--- Data excerpts Enclosed Below ---

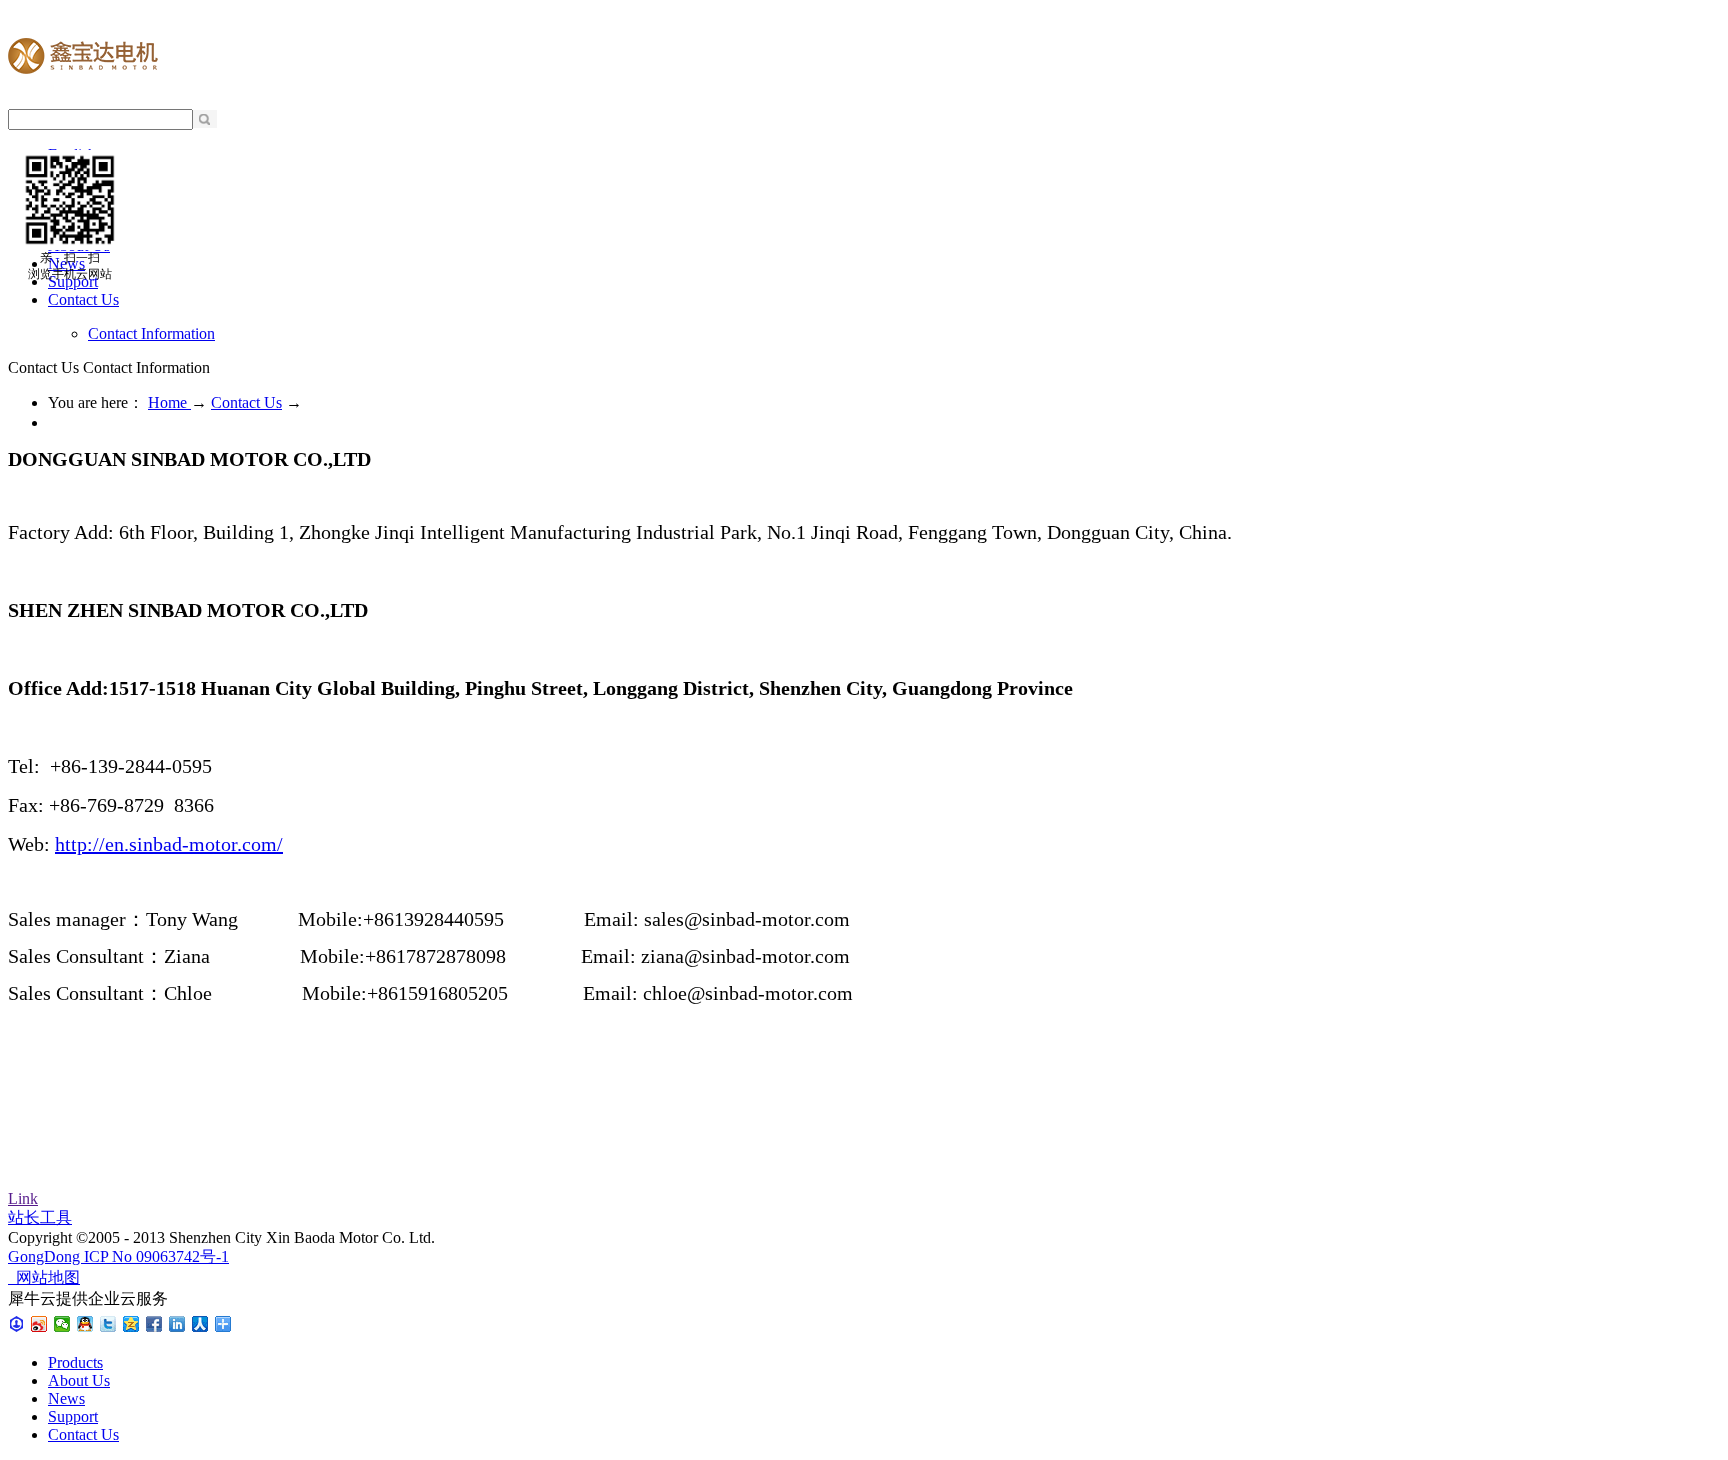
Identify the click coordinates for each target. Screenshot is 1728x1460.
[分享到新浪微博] (39, 1324)
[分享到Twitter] (108, 1324)
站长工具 (40, 1217)
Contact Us (246, 402)
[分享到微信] (62, 1324)
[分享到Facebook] (154, 1324)
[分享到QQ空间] (131, 1324)
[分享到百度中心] (16, 1324)
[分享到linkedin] (177, 1324)
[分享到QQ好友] (85, 1324)
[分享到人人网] (200, 1324)
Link (23, 1198)
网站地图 (44, 1277)
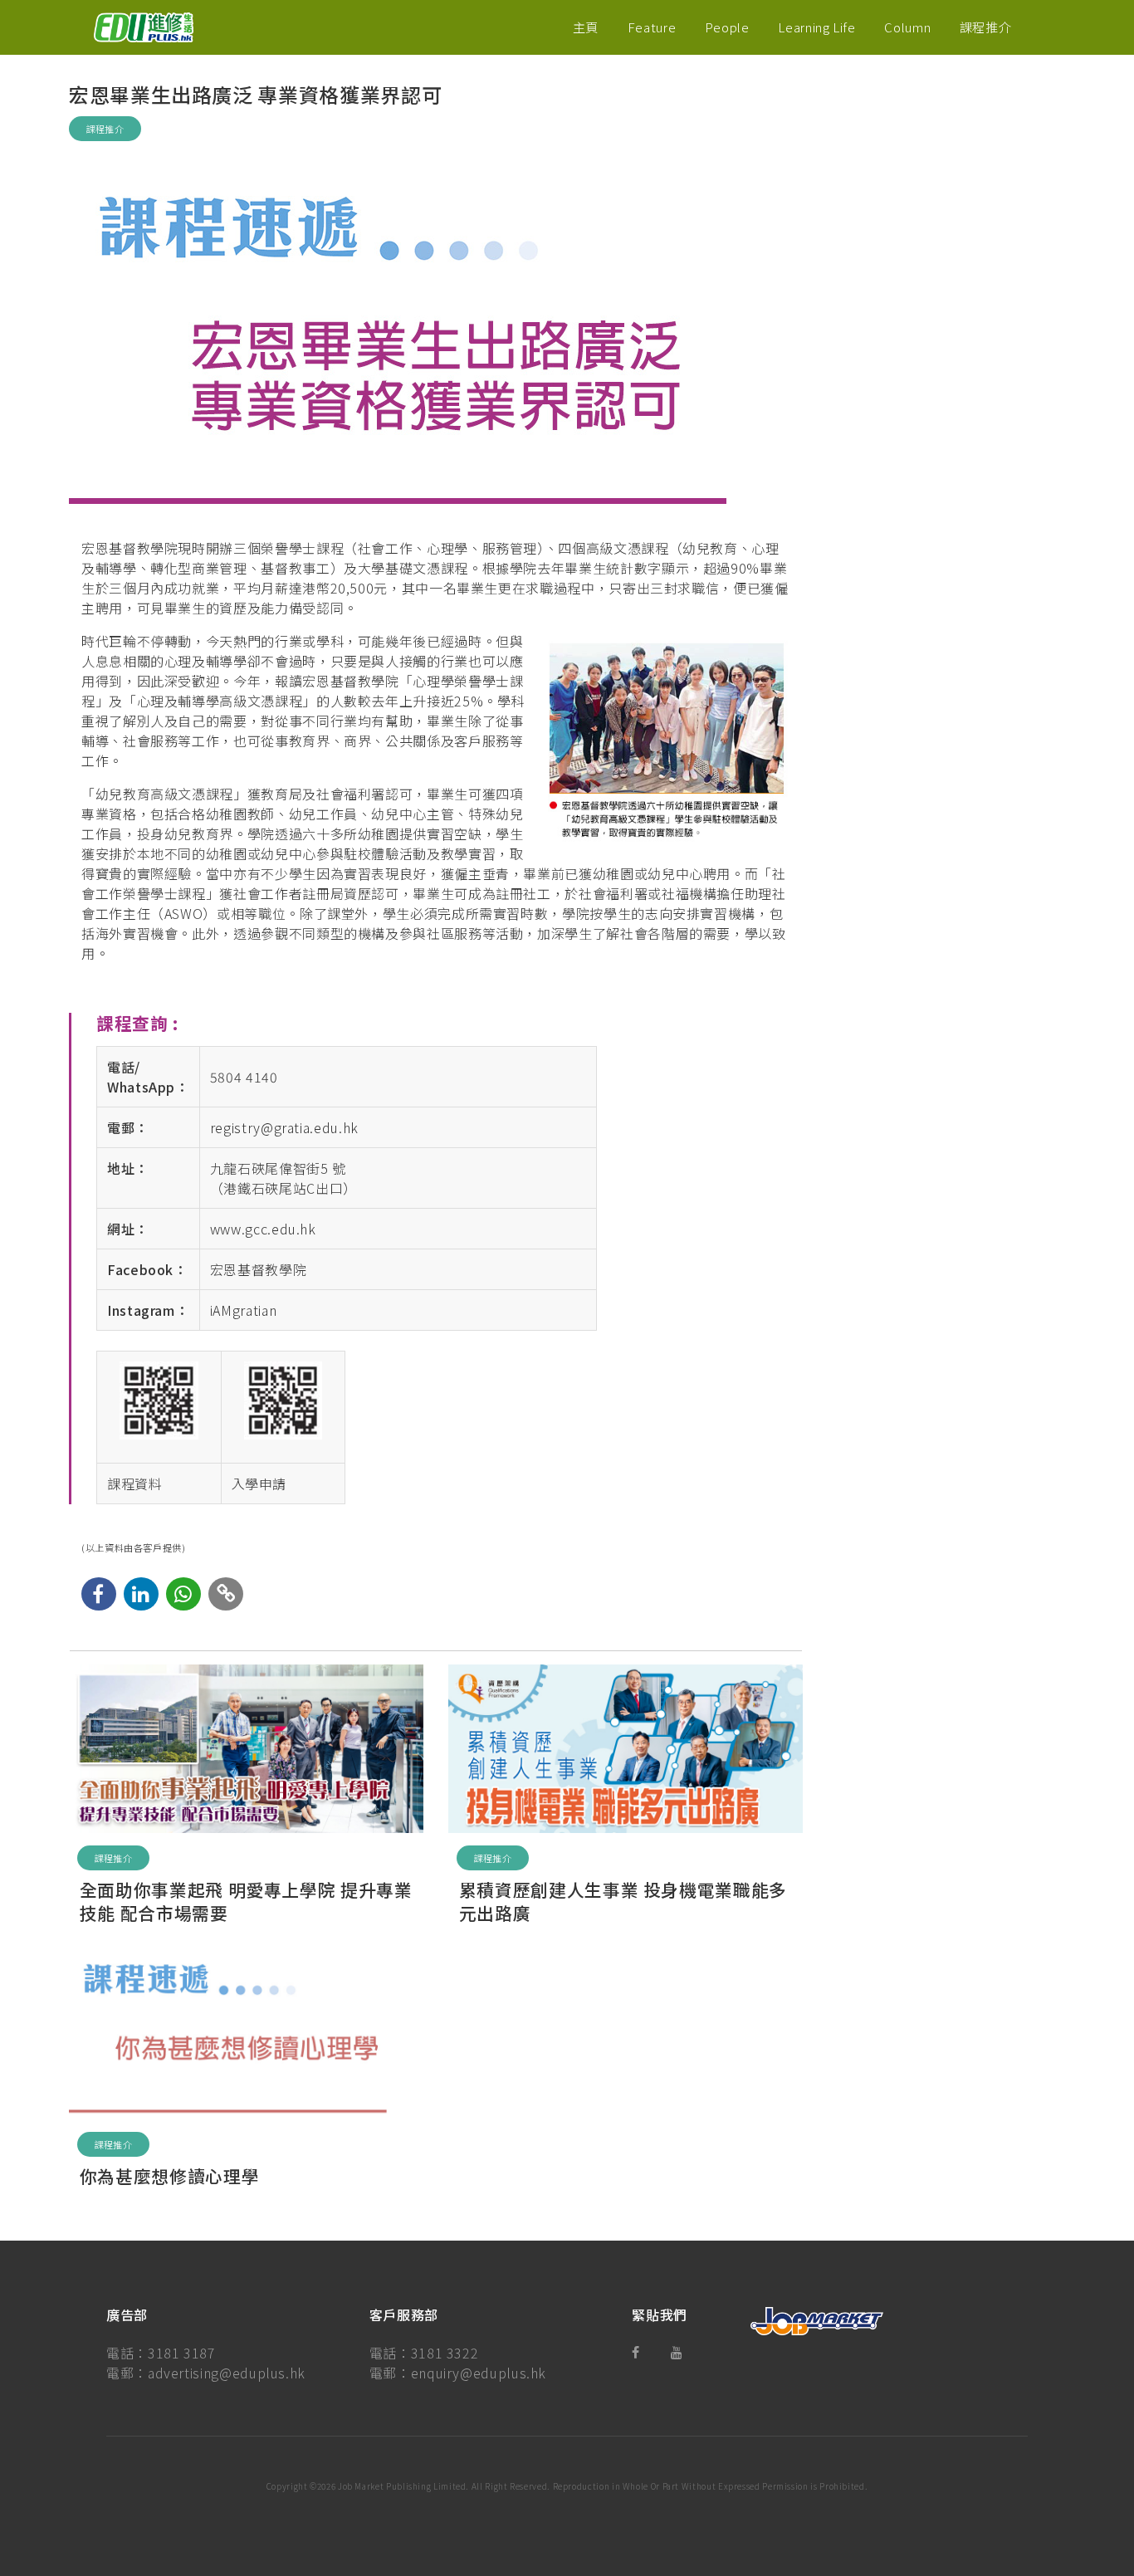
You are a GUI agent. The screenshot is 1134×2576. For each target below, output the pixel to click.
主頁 (586, 26)
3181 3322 (445, 2353)
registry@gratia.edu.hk (284, 1127)
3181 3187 (182, 2353)
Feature (652, 26)
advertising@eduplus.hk (226, 2373)
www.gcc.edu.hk (263, 1229)
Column (907, 26)
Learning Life (816, 26)
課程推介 (986, 26)
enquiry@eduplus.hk (479, 2373)
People (727, 26)
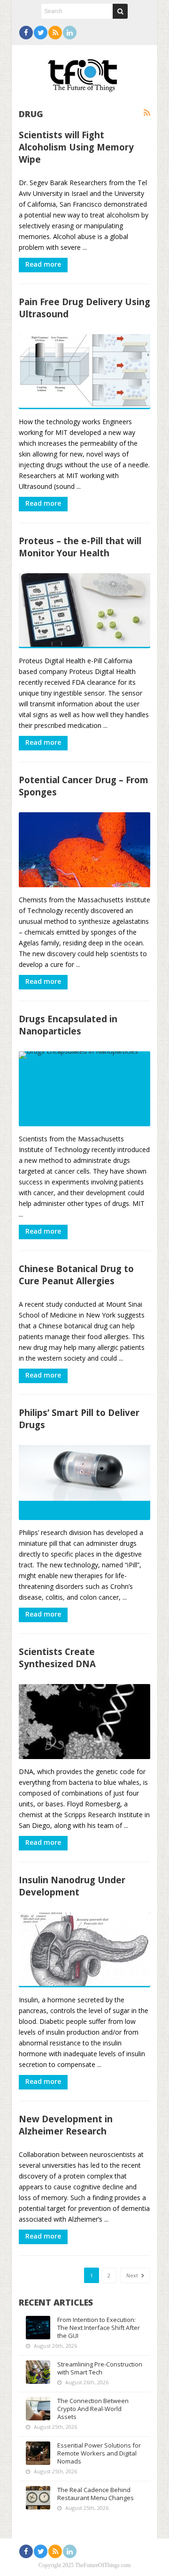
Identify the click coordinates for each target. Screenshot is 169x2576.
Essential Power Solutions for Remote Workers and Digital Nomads (99, 2453)
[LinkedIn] (69, 32)
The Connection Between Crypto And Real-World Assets (93, 2408)
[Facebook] (26, 32)
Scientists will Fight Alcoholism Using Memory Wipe (76, 147)
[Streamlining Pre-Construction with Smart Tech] (38, 2372)
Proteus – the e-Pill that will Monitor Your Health (80, 547)
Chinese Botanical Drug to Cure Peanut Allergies (76, 1275)
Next (132, 2275)
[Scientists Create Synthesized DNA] (84, 1721)
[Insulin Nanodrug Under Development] (84, 1949)
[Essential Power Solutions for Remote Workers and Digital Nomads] (38, 2453)
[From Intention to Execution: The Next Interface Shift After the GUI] (38, 2327)
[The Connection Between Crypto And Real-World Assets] (38, 2408)
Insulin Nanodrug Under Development (72, 1886)
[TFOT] (84, 72)
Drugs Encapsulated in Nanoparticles (68, 1025)
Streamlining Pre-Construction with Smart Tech (99, 2368)
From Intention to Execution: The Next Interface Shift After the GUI (98, 2327)
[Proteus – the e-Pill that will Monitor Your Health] (84, 610)
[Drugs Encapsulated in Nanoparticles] (84, 1088)
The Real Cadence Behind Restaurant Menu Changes (95, 2494)
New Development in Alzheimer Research (66, 2125)
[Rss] (55, 32)
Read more (43, 264)
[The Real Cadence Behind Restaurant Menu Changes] (38, 2497)
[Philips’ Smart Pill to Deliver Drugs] (84, 1482)
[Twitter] (40, 32)
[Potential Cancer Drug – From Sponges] (84, 849)
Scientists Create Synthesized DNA (57, 1658)
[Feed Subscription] (147, 113)
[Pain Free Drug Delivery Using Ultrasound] (84, 371)
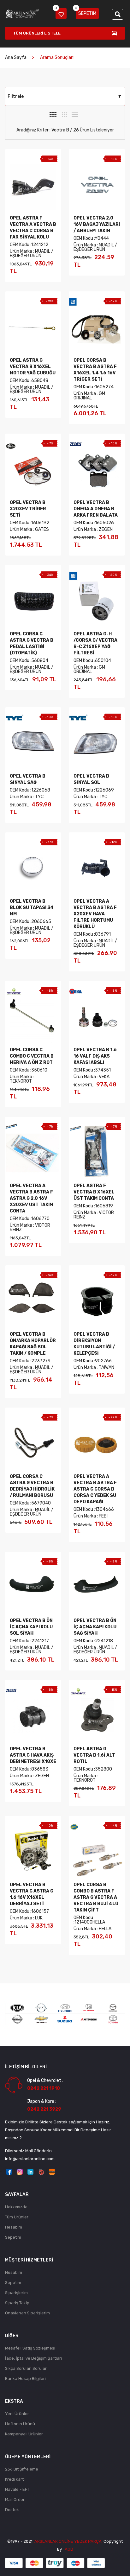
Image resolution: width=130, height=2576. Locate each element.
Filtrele (16, 96)
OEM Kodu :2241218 (93, 1641)
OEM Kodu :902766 (93, 1361)
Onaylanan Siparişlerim (27, 2313)
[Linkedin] (30, 2171)
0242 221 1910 (43, 2088)
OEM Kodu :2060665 (30, 921)
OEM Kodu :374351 (92, 1070)
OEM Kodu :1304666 (94, 1509)
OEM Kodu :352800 (93, 1769)
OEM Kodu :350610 (28, 1070)
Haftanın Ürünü (20, 2423)
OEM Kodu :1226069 (94, 790)
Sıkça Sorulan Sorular (26, 2368)
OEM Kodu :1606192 (29, 522)
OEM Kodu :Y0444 (91, 238)
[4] (53, 114)
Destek (12, 2509)
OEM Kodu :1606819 (93, 1206)
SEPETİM (86, 12)
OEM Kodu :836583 (29, 1769)
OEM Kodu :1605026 (94, 522)
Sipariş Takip (17, 2302)
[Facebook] (9, 2171)
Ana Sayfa (16, 57)
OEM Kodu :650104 (92, 660)
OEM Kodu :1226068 (30, 790)
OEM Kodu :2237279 (30, 1361)
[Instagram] (20, 2171)
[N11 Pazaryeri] (41, 2171)
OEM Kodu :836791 (92, 934)
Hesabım (13, 2227)
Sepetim (13, 2237)
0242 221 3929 (44, 2109)
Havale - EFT (17, 2489)
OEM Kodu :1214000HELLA (89, 1920)
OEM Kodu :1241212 (29, 244)
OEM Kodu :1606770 (30, 1218)
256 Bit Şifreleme (21, 2469)
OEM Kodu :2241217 (29, 1641)
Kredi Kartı (15, 2479)
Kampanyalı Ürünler (24, 2434)
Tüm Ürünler (16, 2217)
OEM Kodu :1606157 (29, 1911)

--- End of Enclosed Data excerpts ---

- Your goal -
Starting with the first line of the data above and ending with the line containing "Nomads (99, 2453)", please restate every line exactly, leaving images out.

- Problem solution -
Identify the click coordinates for each target. Screenshot is 1728x1460.
[分享到新浪微博] (39, 1324)
[分享到Twitter] (108, 1324)
站长工具 (40, 1217)
Contact Us (246, 402)
[分享到微信] (62, 1324)
[分享到Facebook] (154, 1324)
[分享到QQ空间] (131, 1324)
[分享到百度中心] (16, 1324)
[分享到linkedin] (177, 1324)
[分享到QQ好友] (85, 1324)
[分享到人人网] (200, 1324)
Link (23, 1198)
网站地图 (44, 1277)
You are a GUI agent. The screenshot is 1134×2576. For each target below, output the pixel to click.
主頁 (586, 26)
3181 3322 (445, 2353)
registry@gratia.edu.hk (284, 1127)
3181 3187 (182, 2353)
Feature (652, 26)
advertising@eduplus.hk (226, 2373)
www.gcc.edu.hk (263, 1229)
Column (907, 26)
Learning Life (816, 26)
課程推介 (986, 26)
enquiry@eduplus.hk (479, 2373)
People (727, 26)
Identify the click coordinates for each target. Screenshot is 169x2576.
Essential Power Solutions for Remote Workers and Digital Nomads (99, 2453)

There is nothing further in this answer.